» Your goal
Return all lines from the listing below that include the word "menu".

(Data extracts begins)

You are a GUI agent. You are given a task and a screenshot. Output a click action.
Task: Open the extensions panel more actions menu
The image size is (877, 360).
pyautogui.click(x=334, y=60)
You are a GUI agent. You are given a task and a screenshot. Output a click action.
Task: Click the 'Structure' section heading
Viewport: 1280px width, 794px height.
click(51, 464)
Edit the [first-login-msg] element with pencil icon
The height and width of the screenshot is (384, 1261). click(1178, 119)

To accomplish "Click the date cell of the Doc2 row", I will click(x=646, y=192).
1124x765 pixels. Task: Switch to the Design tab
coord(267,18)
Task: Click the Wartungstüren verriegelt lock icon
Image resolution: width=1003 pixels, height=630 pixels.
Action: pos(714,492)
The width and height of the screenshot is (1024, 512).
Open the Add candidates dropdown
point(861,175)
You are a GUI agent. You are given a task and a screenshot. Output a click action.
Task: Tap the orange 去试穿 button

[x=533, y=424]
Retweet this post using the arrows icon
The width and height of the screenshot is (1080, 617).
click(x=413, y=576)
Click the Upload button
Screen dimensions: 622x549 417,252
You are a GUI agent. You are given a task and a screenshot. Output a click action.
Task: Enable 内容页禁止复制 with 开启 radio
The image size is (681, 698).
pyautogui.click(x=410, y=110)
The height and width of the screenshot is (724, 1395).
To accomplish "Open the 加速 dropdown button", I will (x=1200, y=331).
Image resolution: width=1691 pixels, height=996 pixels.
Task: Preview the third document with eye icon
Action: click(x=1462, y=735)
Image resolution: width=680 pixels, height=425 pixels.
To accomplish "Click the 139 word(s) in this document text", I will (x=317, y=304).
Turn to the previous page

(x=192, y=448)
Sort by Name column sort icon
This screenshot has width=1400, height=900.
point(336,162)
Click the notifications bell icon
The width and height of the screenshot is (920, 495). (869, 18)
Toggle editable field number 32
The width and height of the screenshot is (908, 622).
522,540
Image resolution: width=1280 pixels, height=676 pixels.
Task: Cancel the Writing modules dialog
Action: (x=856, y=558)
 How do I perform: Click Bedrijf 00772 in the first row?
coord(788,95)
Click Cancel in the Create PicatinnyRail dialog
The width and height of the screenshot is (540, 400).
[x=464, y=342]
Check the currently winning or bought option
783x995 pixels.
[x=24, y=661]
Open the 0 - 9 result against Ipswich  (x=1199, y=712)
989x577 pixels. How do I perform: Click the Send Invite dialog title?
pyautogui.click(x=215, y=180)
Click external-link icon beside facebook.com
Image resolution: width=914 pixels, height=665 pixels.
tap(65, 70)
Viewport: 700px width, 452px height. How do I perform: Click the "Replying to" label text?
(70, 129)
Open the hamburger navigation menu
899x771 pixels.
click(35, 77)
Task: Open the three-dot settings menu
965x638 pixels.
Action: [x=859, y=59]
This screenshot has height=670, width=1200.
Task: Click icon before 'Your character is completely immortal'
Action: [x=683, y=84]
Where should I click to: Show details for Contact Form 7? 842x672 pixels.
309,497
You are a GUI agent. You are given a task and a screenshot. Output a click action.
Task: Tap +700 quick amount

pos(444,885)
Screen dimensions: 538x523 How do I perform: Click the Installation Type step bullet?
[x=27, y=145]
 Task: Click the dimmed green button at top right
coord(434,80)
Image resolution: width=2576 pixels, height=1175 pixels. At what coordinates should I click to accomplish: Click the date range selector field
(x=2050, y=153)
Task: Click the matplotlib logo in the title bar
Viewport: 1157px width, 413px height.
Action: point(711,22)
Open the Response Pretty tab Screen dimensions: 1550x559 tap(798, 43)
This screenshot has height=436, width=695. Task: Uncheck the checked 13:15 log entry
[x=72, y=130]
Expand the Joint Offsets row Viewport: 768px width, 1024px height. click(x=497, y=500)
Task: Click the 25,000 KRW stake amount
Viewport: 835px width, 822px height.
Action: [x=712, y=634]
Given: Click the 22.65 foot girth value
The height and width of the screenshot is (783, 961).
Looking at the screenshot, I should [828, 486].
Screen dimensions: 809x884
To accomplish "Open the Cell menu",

(Data extracts ends)

» Written reply
Task: Open the extensions panel more actions menu
Open the hamburger navigation menu
Task: Open the three-dot settings menu
To accomplish "Open the Cell menu",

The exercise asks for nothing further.